Today I"m entirely fascinated by Australia is going to look at our eye movements: brilliant so brilliant and really curious what they figured out there.
 

Marylib

Senior Member
Messages
1,159
I want to be optimistic, but I think I have run out of optimism. Seems about every ten years someone says it will happen in ten years. :) Sometimes someone says five years every five years. If it comes, I think it will be wonderful and it will probably be something that someone stumbles across when treating another disease.
 

RyeRyeBread

Senior Member
Messages
123
Location
New Jersey, US
I think within 6-10 years we could have a proper treatment, that could improve people to the point of just about "cured", at least quality-of-life wise. I think the damage done to our bodies is irreversible in the sense that I don't believe we will get back to "before we were sick", but I'm pretty optimistic that one day we will see the same improvements and medicine capabilities as MS, HIV/AIDs, Muscular Dystrophy, and Cystic Fibrosis have seen in recent years.

As long as there are researchers, doctors, and informed patients - there will be hope that tomorrow could be better 💛
 

Wishful

Senior Member
Messages
5,790
Location
Alberta
I think the damage done to our bodies is irreversible in the sense that I don't believe we will get back to "before we were sick",

I disagree. I think ME doesn't involve long-term damage (other than secondary effects). My temporary remissions seemed like snapping from the ME state to fully healthy again (and then back to full ME again :grumpy:) over a period of minutes rather than hours. That's not long-term damage somehow reversing; that's more likely some cellular functions changing their rate of action.
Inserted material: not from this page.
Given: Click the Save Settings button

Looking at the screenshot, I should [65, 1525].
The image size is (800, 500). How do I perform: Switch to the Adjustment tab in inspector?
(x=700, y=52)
Yesterday I posted a thread about a new finding about elevated levels of an enzyme in Covid patients. This enzyme 'shreds' cell membranes. Even if this is just doing partial, quickly repairable damage, it can still hinder cell functions, resulting in the symptoms we experience. Block this enzyme, and those cells could snap back to fully healthy over the space of minutes. This may not be the explanation for ME, but it's an example of a possibility that could explain ME and could lead to a treatment/cure that takes less time to return you to 100% than you spend waiting in line for the prescription.
 

Float

Senior Member
Messages
307
Location
Australasia
Never. There are too many sub types. Curing them all will be the same day that we are either, highly gene edited or fused with AI. Just the same as cancers, diabetes, death etc haven't 't been cured. Doesn't mean there won't be better prevention and management though.
 

Float

Senior Member
Messages
307
Location
Australasia
Yes, the lack of actual damage is definitely grounds for optimism. My experience with multiple full-but-temporary remissions is that ME is a state that we can switch into and out of over a space of minutes, which implies that the core dysfunction is one of those rapid reactions (protein synthesis or some such thing).

I think it's quite possible that a PWME could go to a doctor, get a prescription, take a pill, and be back to full ME-free some minutes later.

That's definitely not my experience, switching in and out? I agree with the pill suggestion. But all you need is a supply or funding issue and no pills, back to not cured unfortunately.
 

Wishful

Senior Member
Messages
5,790
Location
Alberta
That's definitely not my experience, switching in and out?

Yes, quite a few of us have experienced temporary remissions, where we abruptly switch from full ME to full health (and then back again :grumpy:). I haven't managed to do it reliably for more than a couple of times for each trigger, and haven't managed it at all for about 10 years now, but the fact that it does happen for some of us means that this isn't permanent damage, and it's a process that can reverse quickly.


There are too many sub types.

There are lots of subtypes for upstream sensitivities and downstream symptoms, but that doesn't mean that there can't be a fairly simple core dysfunction that can be treated. Cancer definitely does have multiple subtypes; ME, we simply don't know yet.